Adib Nahas est le nom de la rue de l’orphelinat de Beyrouth dans lequel je fus confié à ma naissance. J'avais envie de revenir à un projet musical évoquant à la fois mon Orient et mon Occident, J’ai demandé à Alexis Thérain (guitare), Julien Padovani au (piano), Ange B (beatbox) et Oussama Abdel Fattah (oud) de me rejoindre.

Ce spectacle s'appuie sur mes compositions, avec des arrangements collectifs, du chant en français et en arabe et une large place laissée à l'improvisation.

Sébastien Bertrand et Lillabox.

Pourquoi un album d’accordéon solo ?

SB C’est un projet que j’avais en tête depuis longtemps... Certains comme Marc Perrone, Ricardo Tesi, Máirtín O'Connor et d’autres se sont imposés dans cette forme, mais le solo de diatonique est finalement quelque chose d’assez rare… C’est un exercice très difficile, parce que c’est une expression directe de soi-même, surtout quand le répertoire est composé en grande partie d’oeuvres originales. Les musiques de cet album étaient là, un peu hésitantes et elles ont fini par prendre du sens… Pour quelqu’un comme moi qui viens de reprises issues en partie de la tradition, c’est une démarche totalement affirmée ! J’ai un parcours depuis des années que j’ai choisi. C’est arrivé au bon moment ! Il fallait échanger pour finalement revenir à la matière première…

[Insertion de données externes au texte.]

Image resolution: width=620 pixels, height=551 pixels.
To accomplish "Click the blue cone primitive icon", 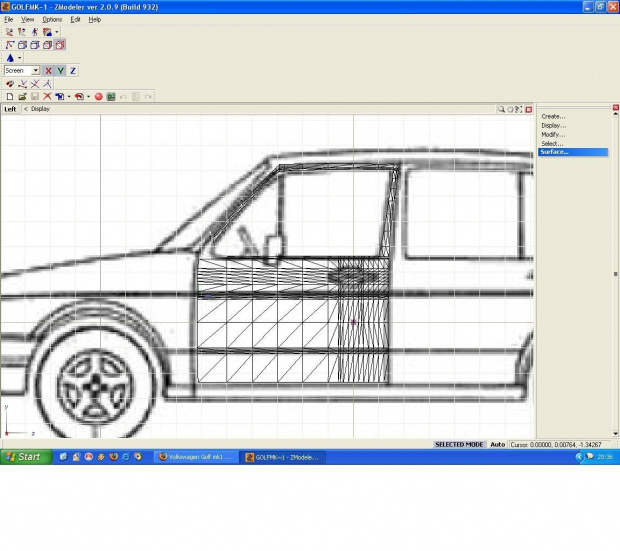I will click(x=10, y=58).
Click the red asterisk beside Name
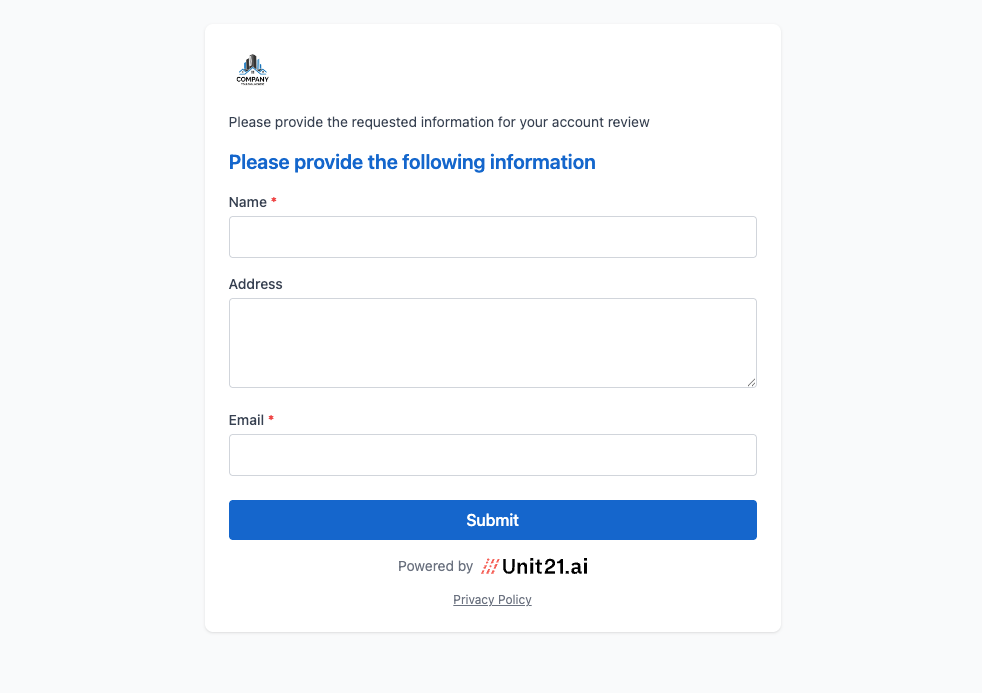The height and width of the screenshot is (693, 982). pos(274,201)
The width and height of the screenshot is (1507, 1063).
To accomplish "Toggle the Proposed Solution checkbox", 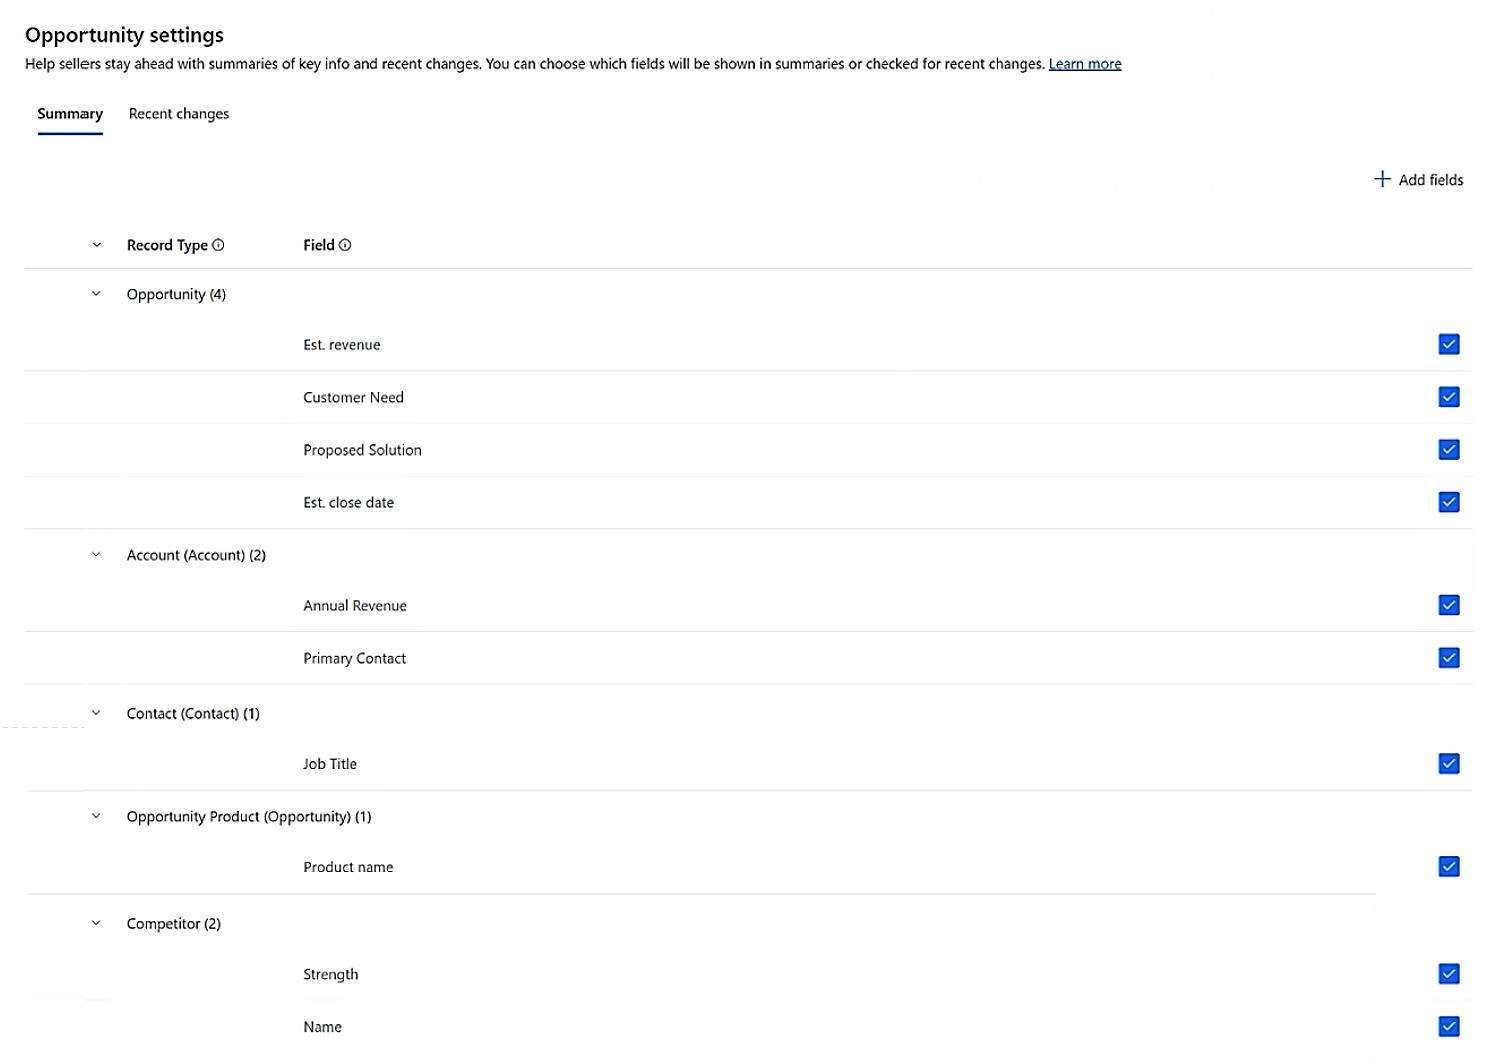I will [1448, 450].
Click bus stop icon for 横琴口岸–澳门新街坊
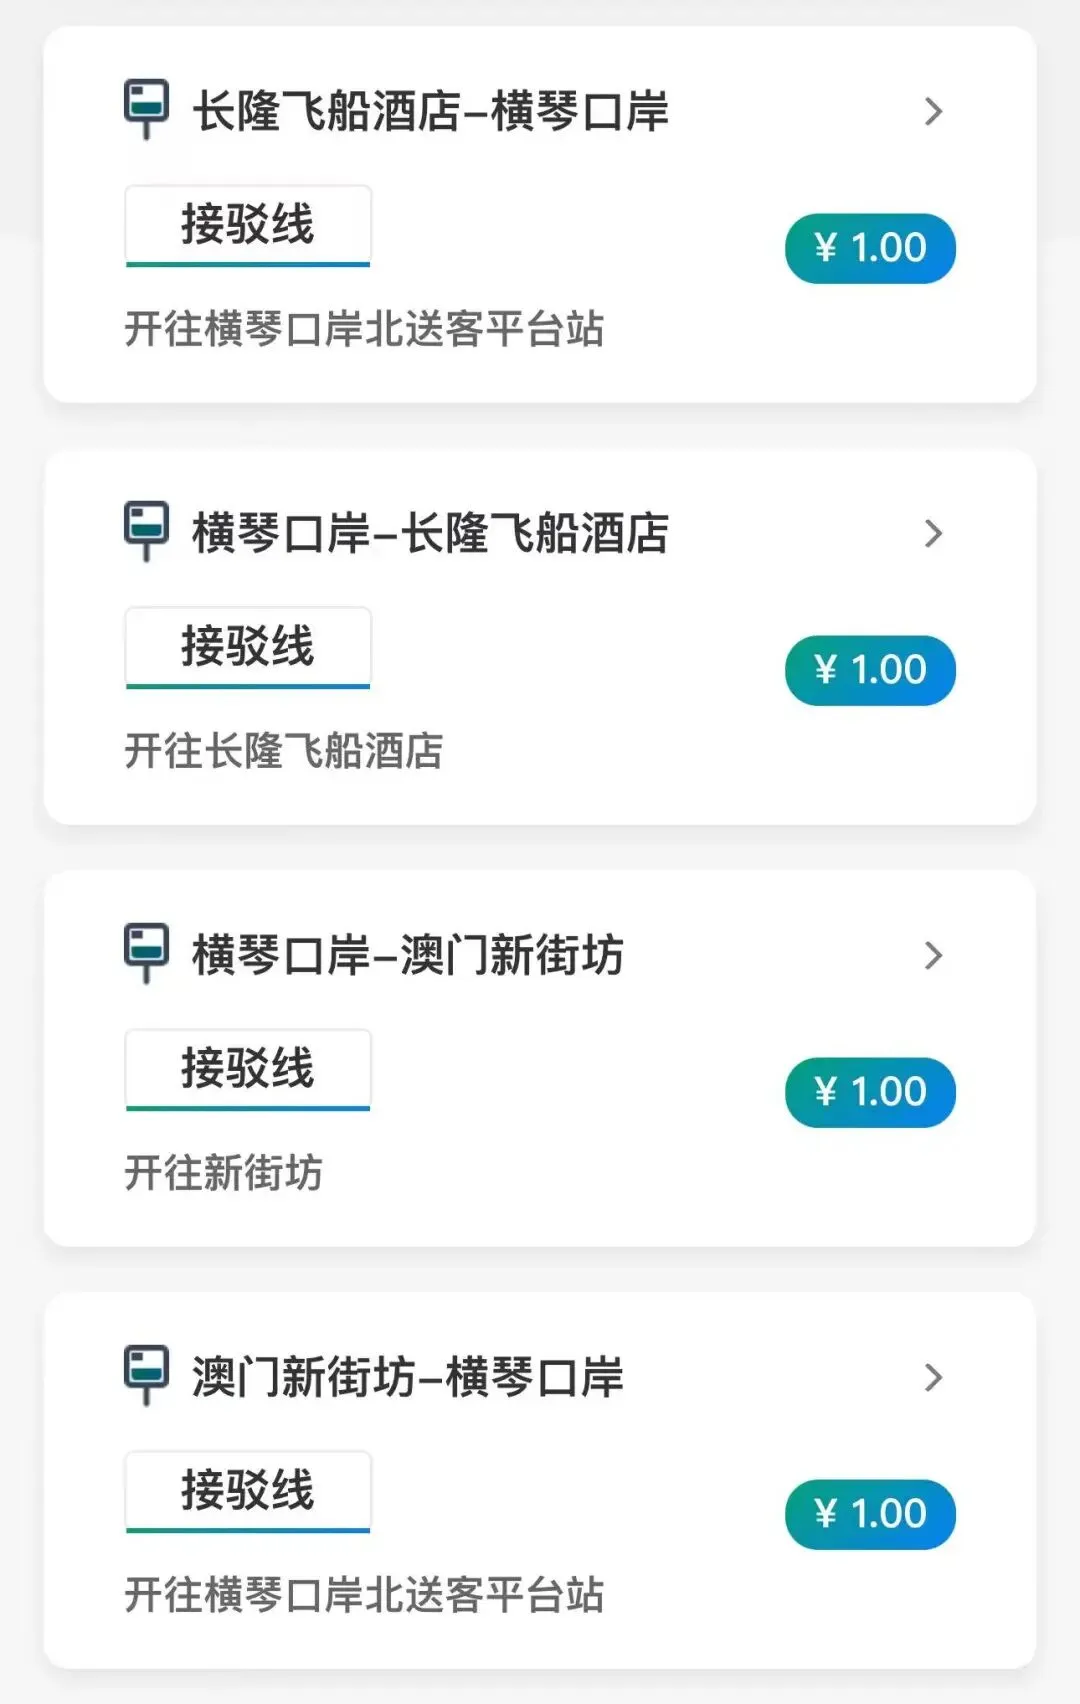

Peux-tu nous parler plus précisément du contenu ?

En studio, j’ai d’abord pris le temps de travailler et d’expérimenter autour de mes compositions et du son de mon instrument avec l’ingénieur Pascal Cacouault. Nous avons par exemple installé des capteurs sonores dans l’accordéon…pour revenir finalement à plus de simplicité…

A travers les différents titres, j’évoque mes deux pays et mes deux cultures. Même si mes mélodies prennent souvent racine dans les traditions populaires d'ici (valse, maraîchine, mazurka, scottish ...), c’est autant l’ambiance des rues de Beyrouth qu’un petit chemin ou une île de l’océan Atlantique... Je me suis beaucoup inspiré des paysages, j’ai pris le temps d’observer… D’autres morceaux résonnent avec l'actualité, parle d'un voyage sans frontière, du droit de partager la terre…

Photo: X.

Photo: X.

Mathieu et Alexandre, qu’est-ce qui caractérise Lillabox ?

AH : Notre travail est basé au départ sur l’improvisation. On fait « le bœuf » pendant des heures, on s’enregistre. Puis, on sélectionne les séquences qui nous semblent intéressantes afin de mieux les structurer et que l’ensemble soit cohérent. A partir d’un accord ou d’un rythme, tout peut arriver (rires) !

MD : C’est le fruit de ce que nous aimons et écoutons, comme les ragas indiens, le flamenco ainsi que le rock. Ce que j’ai emprunté à la musique ancienne, c’est avant tout l’ornementation et une libre interprétation, tout en restant dans une énergie très actuelle.

Lillabox. (Photo: Rachel Saddedine.)

Lillabox. (Photo: Rachel Saddedine.)

Comment voyez-vous la scène ?

SB : Aborder un public, c’est savoir ce que l’on va leur raconter ou jouer, c’est une manière de se présenter… Il faut de la technique, mais c’est avant tout une rencontre, un partage d’émotion…

MD et AH : Nous sommes d’accord avec Sébastien ! Le contact avec ceux qui nous écoutent est primordial.

MD : Dans notre duo, Alexandre est « le modérateur ». Je suis plutôt « le clown » qui raconte parfois de grosses blagues…

Entretien réalisé par Frantz-Minh Raimbourg.